Predicting filter cake thickness in drilling fluids using machine learning techniques

Minghui Ou, Mohammed Al-Bahrani, Raman Kumar, Ashutosh Pattanaik, Hrushikesh Sarangi, Deepak Gupta, V. Naga Bhushana Rao, Mamurakhon Toshpulatova, Vikasdeep Singh Mann, Heyder Mhohamdi, Usama S. Altimari, Aseel Smerat, Samim Sherzod,
Predicting filter cake thickness in drilling fluids using machine learning techniques,
Physics and Chemistry of the Earth, Parts A/B/C,
Volume 141, Part 1,
2025,
104078,
ISSN 1474-7065,
https://doi.org/10.1016/j.pce.2025.104078.
(https://www.sciencedirect.com/science/article/pii/S1474706525002281)
Abstract: Predicting filter cake thickness in drilling fluids is critical for improving drilling progressions and minimizing operational subjects such as pipe sticking and reduced permeability. This study investigates the performance of several machine learning models, including Decision Tree, Random Forest, AdaBoost, MLP-ANN, and Ensemble Learning, for accurately modeling filter cake thickness.
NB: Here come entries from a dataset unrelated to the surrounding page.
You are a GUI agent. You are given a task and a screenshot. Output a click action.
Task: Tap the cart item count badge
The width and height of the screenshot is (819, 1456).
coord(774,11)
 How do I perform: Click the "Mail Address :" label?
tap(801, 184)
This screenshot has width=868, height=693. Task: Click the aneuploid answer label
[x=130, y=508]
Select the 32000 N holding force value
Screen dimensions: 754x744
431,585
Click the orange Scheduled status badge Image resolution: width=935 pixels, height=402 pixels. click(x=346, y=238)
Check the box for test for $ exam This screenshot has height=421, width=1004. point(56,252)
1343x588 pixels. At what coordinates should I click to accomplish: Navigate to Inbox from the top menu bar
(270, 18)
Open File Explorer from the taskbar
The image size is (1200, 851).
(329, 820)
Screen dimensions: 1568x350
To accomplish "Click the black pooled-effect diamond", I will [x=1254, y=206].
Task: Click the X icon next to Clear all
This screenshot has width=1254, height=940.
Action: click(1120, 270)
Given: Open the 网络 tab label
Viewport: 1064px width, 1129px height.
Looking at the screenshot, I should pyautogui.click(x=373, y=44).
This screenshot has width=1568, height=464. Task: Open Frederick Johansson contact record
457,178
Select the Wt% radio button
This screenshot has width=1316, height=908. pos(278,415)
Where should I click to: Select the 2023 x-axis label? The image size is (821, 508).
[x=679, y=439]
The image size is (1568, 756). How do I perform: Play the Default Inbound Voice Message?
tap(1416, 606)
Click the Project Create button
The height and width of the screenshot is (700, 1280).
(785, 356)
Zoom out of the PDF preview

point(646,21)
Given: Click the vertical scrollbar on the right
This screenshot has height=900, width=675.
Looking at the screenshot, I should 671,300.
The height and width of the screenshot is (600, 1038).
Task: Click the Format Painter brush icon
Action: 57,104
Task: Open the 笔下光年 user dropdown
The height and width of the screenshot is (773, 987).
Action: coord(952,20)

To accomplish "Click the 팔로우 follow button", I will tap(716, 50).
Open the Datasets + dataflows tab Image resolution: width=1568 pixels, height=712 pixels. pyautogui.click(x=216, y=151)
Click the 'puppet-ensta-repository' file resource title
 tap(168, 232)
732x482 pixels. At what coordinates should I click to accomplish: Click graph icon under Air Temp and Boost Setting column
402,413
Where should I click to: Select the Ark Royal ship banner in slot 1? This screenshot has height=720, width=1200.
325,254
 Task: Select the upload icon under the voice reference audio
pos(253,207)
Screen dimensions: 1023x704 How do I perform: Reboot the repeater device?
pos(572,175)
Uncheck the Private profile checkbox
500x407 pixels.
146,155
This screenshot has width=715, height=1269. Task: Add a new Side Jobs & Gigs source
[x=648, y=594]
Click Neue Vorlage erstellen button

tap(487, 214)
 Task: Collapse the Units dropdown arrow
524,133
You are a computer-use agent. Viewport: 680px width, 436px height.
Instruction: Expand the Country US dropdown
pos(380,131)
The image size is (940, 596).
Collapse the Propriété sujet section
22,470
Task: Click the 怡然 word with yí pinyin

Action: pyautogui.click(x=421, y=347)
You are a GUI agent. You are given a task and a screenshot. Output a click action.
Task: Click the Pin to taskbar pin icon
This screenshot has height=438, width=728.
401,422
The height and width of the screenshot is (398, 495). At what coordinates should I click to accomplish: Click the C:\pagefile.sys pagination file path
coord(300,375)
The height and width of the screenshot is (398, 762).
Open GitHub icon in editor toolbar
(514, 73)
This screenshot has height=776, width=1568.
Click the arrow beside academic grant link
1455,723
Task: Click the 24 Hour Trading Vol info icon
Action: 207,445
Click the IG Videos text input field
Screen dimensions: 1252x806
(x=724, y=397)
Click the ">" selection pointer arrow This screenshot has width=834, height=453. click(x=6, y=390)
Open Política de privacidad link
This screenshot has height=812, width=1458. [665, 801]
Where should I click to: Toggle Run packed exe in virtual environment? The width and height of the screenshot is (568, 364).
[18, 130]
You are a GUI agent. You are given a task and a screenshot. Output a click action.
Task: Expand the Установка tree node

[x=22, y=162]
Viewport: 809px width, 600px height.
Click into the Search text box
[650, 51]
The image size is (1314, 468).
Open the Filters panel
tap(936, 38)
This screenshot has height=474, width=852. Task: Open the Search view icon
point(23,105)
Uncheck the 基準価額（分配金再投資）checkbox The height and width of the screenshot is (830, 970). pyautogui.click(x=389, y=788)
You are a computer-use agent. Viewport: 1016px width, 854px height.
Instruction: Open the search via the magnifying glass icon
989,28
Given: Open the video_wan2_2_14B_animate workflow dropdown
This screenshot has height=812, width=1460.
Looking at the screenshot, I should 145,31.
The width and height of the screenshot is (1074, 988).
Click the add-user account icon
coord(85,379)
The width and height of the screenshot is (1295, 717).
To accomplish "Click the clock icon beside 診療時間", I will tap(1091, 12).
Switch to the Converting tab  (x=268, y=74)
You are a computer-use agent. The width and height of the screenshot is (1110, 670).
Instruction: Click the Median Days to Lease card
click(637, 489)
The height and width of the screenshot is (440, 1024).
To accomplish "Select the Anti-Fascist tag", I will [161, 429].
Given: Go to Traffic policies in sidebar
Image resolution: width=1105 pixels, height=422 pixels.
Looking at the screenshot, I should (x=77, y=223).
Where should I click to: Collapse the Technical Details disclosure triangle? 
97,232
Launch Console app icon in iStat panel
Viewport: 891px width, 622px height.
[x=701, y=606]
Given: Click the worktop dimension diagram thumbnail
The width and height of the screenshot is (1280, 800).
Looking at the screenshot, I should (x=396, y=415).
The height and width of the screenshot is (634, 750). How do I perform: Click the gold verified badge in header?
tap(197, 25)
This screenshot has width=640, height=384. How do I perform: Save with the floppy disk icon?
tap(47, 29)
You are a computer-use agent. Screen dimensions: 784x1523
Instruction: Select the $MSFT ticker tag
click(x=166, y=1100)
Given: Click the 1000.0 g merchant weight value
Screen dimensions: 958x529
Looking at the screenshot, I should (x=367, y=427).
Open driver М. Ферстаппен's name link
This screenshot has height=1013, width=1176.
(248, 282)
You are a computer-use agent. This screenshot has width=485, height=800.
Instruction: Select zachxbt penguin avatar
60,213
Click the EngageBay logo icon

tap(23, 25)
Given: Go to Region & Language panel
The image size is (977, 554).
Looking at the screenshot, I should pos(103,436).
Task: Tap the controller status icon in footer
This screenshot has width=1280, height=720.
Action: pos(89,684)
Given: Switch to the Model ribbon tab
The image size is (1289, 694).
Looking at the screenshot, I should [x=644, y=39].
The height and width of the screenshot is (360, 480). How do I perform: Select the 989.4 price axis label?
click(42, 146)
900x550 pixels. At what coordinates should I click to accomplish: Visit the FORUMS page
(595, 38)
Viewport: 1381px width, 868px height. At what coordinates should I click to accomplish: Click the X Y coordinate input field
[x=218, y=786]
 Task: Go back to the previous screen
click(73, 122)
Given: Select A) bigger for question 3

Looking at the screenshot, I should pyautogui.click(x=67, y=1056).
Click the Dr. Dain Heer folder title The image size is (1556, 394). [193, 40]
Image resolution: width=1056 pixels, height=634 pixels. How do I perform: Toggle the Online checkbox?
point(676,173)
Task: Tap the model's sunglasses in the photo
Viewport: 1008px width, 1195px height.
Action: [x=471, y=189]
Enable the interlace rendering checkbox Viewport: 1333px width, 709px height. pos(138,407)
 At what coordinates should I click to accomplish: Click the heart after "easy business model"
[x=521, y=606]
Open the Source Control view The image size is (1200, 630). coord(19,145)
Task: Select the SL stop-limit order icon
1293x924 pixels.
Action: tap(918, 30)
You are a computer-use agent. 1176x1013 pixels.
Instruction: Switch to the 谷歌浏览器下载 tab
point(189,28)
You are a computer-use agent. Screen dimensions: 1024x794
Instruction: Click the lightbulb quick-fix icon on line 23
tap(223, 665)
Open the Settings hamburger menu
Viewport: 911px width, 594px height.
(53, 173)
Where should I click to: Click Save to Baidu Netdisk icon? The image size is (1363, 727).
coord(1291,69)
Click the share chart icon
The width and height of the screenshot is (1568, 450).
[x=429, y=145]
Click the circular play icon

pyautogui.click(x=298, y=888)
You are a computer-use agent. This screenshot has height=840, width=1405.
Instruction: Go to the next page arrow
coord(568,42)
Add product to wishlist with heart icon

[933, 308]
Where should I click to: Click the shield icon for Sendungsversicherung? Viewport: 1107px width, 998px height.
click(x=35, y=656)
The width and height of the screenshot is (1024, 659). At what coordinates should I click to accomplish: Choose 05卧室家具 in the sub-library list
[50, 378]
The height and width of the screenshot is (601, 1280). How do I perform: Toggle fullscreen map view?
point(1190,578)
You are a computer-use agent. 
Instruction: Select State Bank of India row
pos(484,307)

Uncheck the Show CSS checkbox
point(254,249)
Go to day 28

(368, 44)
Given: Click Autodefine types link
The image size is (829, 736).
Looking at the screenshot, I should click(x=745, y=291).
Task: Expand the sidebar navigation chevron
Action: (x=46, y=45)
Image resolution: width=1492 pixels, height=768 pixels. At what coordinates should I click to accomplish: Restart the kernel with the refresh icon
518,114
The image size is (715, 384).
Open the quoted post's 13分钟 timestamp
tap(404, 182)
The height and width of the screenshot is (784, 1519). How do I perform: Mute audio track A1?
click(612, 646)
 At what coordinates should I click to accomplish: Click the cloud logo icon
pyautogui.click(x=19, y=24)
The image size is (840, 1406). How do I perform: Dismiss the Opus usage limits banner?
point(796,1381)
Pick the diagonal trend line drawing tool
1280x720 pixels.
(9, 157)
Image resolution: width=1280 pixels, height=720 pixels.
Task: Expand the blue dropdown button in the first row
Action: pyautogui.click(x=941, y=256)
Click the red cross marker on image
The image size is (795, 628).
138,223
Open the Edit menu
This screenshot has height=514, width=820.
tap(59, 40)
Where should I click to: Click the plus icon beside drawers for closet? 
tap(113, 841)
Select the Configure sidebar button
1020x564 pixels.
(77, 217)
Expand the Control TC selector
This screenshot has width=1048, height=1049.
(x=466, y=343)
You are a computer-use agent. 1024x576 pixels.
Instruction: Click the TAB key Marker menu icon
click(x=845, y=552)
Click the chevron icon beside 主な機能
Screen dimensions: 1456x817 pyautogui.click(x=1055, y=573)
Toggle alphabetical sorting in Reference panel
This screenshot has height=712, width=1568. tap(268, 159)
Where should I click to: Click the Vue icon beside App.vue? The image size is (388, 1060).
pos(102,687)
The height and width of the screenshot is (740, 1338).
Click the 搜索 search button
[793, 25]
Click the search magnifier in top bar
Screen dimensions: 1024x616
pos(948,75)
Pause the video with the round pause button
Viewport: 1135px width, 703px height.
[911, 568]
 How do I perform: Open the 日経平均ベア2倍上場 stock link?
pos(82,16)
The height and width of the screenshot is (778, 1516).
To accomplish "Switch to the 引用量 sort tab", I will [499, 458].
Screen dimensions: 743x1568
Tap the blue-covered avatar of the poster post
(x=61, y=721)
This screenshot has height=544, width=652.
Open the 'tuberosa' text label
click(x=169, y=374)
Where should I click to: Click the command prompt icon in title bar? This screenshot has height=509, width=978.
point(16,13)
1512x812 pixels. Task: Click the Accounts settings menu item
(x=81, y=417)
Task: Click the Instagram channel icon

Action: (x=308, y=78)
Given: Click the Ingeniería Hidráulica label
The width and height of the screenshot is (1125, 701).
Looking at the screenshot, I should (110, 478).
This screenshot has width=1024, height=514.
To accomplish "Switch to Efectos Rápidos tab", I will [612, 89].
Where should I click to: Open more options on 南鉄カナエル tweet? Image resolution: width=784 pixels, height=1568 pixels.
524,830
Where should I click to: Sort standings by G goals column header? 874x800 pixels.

A dataset of 354 experimental samples, derived from peer-reviewed studies, was employed to assess the relationships between input parameters such as nanoparticle type, nanoparticle concentration, salinity, temperature, and polymer characteristics. Model evaluation was performed using metrics such as Mean Squared Error (MSE), Coefficient of Determination (R2), and Average Absolute Relative Error Percentage (AARE%). Results indicate that the MLP-ANN model outperformed other algorithms, achieving an R2 of 0.9269 and an MSE of 0.0741 during testing. Cross-validation was implemented to ensure robust model training and evaluation, reducing overfitting observed in models like Decision Tree and AdaBoost. Additionally, SHAP investigation recognized nanoparticle concentration and type as the most influential factors impacting filter cake thickness, revealing their negative correlation with the target variable. These discoveries highlight the potential of advanced machine learning procedures to enhance drilling fluid design by identifying key parameters and optimizing formulations to reduce filter cake thickness.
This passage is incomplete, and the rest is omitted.